Heat Guy J Vol. 3: Sins of the City
Maybe it isn't that hard to come up with quirky characters. Perhaps it isn't even that hard to envision an interesting, yet relatively believable future. A respectable budget can help fund an impressive soundtrack and good animation.
Shows like Heat Guy J - with high quality production values in all areas of content - really make animation look easy. However, taking this entertaining series for granted is a oversight that J would not appreciate, despite his gentlemanly ways.

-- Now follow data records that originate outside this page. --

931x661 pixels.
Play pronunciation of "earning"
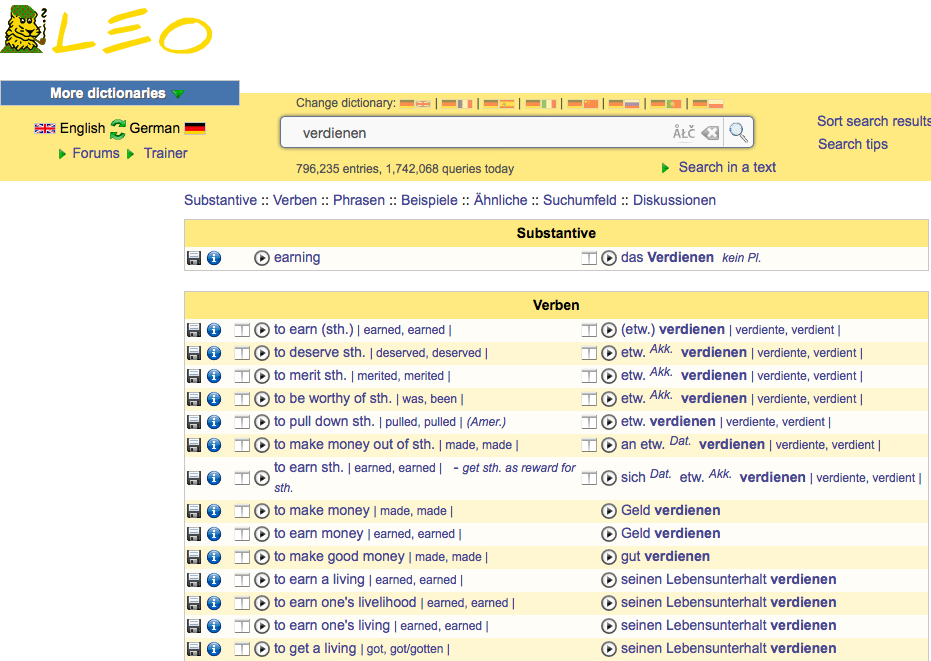(x=261, y=257)
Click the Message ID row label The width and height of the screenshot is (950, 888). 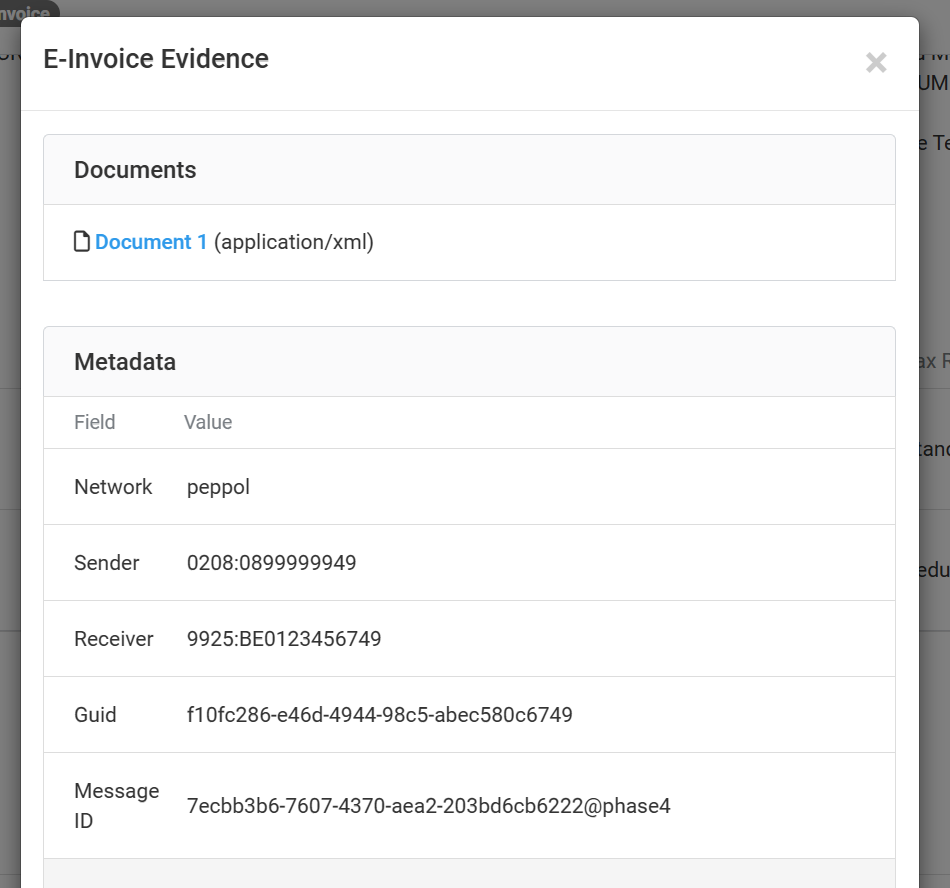click(116, 805)
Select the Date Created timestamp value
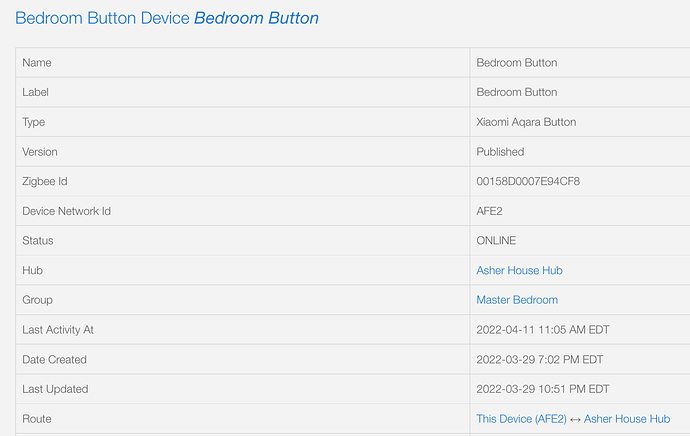The width and height of the screenshot is (690, 436). click(540, 359)
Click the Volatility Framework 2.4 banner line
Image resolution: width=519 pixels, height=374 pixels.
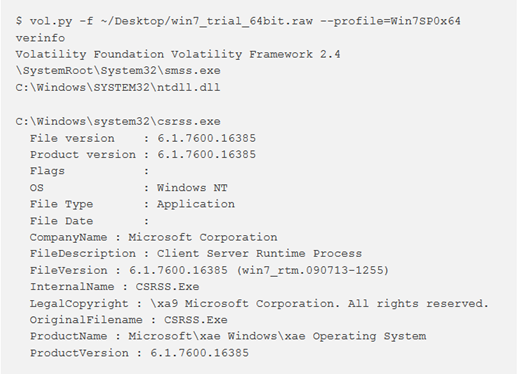pos(178,54)
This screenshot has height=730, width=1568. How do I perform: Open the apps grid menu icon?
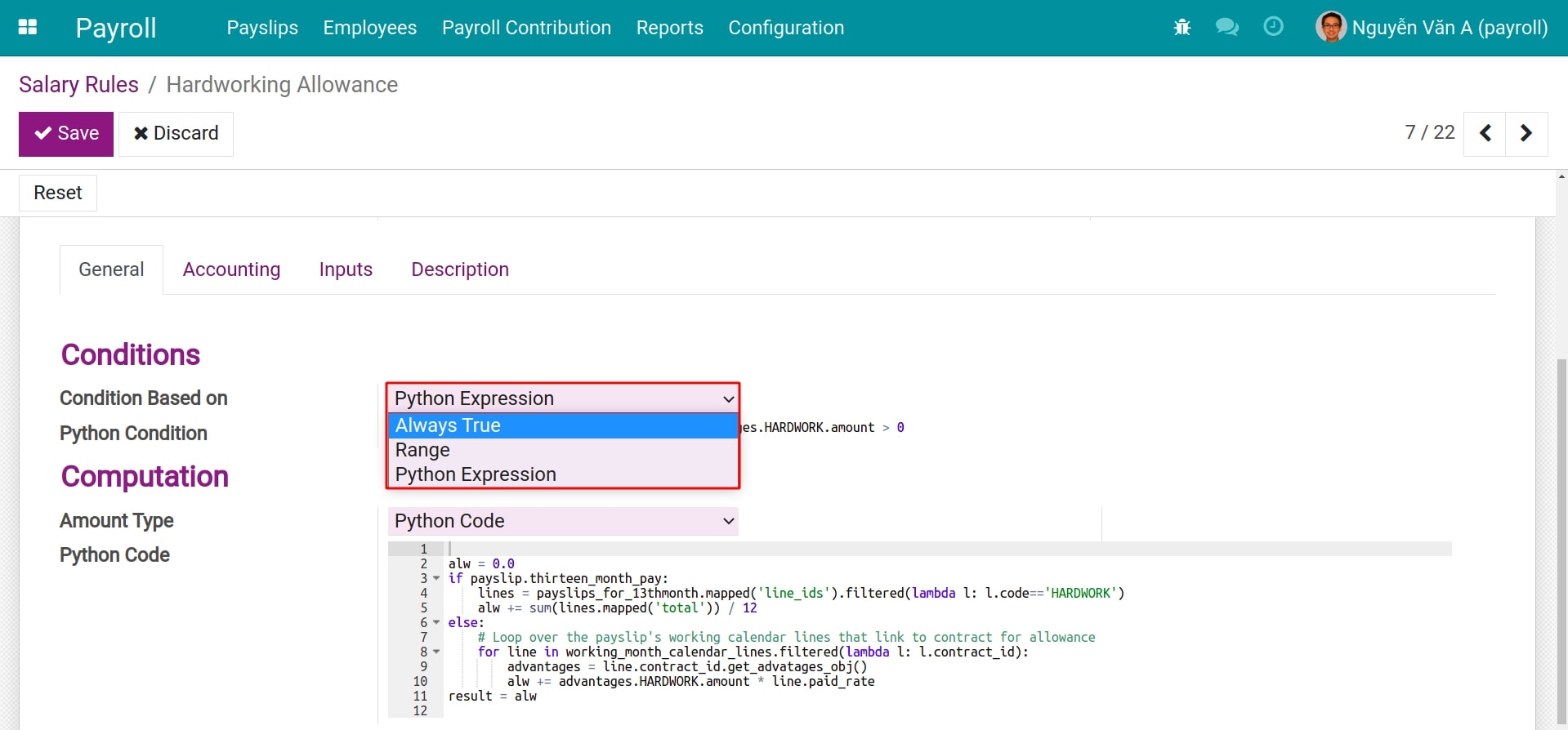pyautogui.click(x=28, y=27)

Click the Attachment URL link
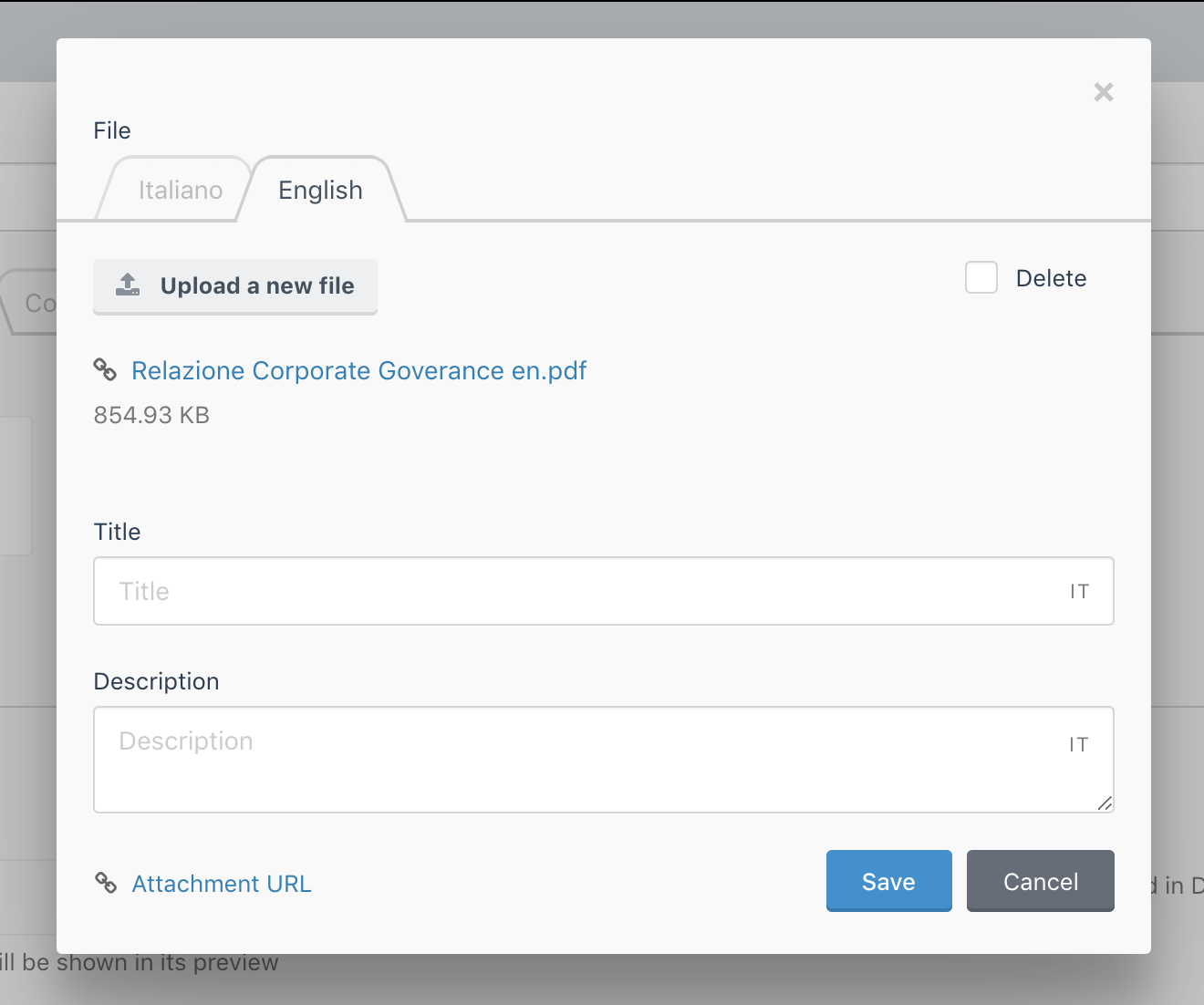221,883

This volume of the 4-disc series sheds some light on the political workings of the futuristic city of Judoh. For the most part, the citizens of this isolated region live happy, simple lives. They know not where their water comes from, where their sewage goes, or who provides their electricity. Much like most people today, the inner workings of the devices that they use to maintain their standard of living are a mystery that no ordinary citizen is interested in solving.
So long as things work, people are happy.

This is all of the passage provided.